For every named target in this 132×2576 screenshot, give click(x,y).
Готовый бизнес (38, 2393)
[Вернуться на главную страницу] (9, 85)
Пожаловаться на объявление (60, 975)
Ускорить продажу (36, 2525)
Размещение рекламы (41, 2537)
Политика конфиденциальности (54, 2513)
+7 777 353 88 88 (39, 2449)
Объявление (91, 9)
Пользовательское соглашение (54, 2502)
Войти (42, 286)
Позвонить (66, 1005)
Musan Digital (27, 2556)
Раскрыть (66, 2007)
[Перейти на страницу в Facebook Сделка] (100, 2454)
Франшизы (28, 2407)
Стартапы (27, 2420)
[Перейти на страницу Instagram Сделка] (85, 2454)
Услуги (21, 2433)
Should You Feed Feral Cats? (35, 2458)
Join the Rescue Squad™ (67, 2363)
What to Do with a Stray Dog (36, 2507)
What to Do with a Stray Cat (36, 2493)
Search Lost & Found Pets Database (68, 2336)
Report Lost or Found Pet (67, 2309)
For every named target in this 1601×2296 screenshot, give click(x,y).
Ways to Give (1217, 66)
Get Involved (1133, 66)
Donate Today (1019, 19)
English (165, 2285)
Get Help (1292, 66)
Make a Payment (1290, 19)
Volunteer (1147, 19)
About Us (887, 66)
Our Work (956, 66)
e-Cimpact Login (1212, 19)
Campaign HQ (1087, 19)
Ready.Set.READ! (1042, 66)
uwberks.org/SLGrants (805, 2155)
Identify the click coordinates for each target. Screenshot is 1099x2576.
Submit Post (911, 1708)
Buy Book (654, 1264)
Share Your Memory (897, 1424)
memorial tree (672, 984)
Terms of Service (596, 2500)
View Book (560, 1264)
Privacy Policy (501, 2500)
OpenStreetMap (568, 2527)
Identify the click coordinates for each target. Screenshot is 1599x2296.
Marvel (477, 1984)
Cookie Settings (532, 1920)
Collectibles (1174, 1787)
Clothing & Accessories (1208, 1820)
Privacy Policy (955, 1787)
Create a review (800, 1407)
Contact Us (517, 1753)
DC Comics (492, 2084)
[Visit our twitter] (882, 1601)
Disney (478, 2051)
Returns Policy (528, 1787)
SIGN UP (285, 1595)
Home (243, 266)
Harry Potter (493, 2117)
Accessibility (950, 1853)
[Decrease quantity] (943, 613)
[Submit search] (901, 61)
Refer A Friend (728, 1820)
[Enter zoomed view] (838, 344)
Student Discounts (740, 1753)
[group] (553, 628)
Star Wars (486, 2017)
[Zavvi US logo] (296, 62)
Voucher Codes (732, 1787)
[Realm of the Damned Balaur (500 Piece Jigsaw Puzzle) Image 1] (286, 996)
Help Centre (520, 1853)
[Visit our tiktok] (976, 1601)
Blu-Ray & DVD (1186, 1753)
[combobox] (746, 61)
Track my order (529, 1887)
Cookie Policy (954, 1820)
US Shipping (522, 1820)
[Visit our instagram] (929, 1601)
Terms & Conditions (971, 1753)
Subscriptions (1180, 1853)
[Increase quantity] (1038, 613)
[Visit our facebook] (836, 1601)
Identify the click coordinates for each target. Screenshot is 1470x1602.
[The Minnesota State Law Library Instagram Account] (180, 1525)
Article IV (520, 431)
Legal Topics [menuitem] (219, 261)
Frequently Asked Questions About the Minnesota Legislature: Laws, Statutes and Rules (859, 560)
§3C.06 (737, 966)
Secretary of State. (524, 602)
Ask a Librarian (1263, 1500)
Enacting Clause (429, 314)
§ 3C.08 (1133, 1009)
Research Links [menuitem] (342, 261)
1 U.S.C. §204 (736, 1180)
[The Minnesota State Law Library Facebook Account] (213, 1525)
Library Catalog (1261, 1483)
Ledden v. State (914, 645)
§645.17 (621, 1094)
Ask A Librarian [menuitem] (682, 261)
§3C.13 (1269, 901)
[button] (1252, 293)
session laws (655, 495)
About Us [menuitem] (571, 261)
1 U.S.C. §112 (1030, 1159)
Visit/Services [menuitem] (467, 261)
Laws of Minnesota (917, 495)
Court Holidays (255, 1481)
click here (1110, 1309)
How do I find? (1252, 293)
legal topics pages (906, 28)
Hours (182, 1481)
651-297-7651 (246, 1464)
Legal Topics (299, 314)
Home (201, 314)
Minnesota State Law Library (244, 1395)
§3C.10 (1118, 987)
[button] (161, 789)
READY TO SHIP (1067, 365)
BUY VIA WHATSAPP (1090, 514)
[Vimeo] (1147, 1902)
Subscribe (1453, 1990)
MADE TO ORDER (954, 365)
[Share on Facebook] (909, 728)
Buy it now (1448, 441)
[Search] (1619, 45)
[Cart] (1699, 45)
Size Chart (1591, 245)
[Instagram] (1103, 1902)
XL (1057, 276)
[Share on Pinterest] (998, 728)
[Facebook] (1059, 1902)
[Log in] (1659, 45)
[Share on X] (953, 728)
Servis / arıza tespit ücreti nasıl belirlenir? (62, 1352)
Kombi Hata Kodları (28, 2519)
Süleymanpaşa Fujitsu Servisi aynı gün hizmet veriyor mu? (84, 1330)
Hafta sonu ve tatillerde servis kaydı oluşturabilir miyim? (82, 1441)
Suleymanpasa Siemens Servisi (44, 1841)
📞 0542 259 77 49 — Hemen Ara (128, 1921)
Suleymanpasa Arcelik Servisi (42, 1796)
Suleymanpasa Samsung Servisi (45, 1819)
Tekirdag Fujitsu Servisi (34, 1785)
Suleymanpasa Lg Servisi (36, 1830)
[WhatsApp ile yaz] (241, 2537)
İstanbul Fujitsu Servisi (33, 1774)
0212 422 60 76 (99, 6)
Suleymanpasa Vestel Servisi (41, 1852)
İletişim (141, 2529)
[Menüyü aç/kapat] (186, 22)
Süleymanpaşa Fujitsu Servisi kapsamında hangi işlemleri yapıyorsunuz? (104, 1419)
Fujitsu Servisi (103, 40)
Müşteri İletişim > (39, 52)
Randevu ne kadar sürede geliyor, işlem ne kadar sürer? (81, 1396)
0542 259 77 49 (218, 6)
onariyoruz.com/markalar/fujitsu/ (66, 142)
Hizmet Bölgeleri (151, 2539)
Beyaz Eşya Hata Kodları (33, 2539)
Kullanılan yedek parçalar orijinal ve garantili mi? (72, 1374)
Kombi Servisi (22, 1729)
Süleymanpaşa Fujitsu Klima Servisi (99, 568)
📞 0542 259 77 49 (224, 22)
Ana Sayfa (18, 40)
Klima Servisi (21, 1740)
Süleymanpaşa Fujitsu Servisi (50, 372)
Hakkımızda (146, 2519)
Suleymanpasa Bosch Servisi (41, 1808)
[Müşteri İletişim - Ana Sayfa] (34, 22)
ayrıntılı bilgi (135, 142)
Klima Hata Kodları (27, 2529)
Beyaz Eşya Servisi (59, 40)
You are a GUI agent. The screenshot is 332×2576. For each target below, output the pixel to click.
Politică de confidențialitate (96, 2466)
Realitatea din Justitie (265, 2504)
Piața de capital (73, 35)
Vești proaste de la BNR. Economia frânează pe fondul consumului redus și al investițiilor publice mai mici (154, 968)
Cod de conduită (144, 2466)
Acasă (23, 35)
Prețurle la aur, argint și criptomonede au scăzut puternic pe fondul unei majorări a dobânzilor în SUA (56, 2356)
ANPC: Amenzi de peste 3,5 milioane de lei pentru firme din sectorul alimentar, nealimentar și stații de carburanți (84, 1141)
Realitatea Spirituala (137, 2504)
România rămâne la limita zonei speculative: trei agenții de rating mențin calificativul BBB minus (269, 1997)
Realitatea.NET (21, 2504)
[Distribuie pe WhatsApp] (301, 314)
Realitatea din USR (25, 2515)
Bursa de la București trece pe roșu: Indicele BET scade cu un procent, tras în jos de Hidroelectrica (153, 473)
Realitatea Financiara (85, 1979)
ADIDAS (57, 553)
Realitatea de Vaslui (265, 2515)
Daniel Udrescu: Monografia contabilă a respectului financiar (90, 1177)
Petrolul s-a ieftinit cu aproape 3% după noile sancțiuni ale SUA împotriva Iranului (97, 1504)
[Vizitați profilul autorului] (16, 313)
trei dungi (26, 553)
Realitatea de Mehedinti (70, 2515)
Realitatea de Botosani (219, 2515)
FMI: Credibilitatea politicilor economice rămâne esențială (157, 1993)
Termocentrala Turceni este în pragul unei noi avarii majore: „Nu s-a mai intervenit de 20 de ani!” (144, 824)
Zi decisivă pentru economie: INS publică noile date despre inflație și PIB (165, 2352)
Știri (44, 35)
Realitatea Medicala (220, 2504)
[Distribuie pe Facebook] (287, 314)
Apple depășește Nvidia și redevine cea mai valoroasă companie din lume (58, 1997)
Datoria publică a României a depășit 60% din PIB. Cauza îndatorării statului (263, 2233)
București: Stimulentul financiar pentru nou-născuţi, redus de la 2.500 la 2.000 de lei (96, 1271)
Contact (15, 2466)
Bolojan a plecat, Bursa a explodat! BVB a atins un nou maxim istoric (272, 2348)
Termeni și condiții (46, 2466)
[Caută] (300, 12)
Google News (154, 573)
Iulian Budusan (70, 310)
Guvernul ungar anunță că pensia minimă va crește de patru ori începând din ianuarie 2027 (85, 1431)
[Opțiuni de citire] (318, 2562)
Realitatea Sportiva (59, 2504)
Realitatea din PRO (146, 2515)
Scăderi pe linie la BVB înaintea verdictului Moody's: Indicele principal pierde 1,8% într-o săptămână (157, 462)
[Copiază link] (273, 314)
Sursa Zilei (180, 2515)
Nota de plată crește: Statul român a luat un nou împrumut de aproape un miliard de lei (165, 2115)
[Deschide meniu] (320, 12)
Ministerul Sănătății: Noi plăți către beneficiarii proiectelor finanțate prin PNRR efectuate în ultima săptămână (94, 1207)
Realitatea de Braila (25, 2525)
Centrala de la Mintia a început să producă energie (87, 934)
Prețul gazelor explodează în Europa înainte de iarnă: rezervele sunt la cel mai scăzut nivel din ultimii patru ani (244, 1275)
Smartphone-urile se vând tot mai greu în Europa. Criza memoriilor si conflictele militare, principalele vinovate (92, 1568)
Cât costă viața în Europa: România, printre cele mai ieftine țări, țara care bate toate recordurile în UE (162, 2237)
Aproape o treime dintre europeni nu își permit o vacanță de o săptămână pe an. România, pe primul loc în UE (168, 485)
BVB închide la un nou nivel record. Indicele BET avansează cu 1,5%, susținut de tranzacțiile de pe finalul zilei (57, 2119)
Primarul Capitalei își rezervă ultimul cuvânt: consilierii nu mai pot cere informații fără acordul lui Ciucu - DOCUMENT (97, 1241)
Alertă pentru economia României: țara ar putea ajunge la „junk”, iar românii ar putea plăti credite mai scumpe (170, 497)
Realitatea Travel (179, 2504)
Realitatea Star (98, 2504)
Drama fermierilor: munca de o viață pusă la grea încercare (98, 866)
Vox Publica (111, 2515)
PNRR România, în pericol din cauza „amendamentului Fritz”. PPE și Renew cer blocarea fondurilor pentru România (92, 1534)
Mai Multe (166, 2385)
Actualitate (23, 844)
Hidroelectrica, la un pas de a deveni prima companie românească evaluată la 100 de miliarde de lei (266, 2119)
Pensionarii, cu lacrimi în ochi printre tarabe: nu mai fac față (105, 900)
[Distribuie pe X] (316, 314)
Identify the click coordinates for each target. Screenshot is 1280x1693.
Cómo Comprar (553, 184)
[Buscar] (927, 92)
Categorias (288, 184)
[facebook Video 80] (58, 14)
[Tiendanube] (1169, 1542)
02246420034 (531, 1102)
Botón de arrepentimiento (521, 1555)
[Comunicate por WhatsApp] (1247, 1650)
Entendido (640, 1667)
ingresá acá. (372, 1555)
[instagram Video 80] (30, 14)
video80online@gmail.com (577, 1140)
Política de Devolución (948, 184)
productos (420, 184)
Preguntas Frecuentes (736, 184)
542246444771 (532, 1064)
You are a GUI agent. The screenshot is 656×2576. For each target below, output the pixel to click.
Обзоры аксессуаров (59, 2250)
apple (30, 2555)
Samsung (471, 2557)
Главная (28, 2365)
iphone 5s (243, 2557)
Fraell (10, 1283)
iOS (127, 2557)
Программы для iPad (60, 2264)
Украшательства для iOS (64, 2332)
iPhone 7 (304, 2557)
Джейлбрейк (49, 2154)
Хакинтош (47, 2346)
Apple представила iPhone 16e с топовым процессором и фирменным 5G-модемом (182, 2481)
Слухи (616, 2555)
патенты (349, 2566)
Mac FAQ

• What is being asked:
Above are the entries. Copy exactly the part that opens with the line containing "Ana Sayfa (18, 40)" and closes with the line containing "Piața de capital (73, 35)", and no more.

• Problem solution:
Ana Sayfa (18, 40)
Klima Servisi (21, 1740)
Süleymanpaşa Fujitsu Servisi (50, 372)
Hakkımızda (146, 2519)
Suleymanpasa Bosch Servisi (41, 1808)
[Müşteri İletişim - Ana Sayfa] (34, 22)
ayrıntılı bilgi (135, 142)
Klima Hata Kodları (27, 2529)
Beyaz Eşya Servisi (59, 40)
You are a GUI agent. The screenshot is 332×2576. For each target below, output the pixel to click.
Politică de confidențialitate (96, 2466)
Realitatea din Justitie (265, 2504)
Piața de capital (73, 35)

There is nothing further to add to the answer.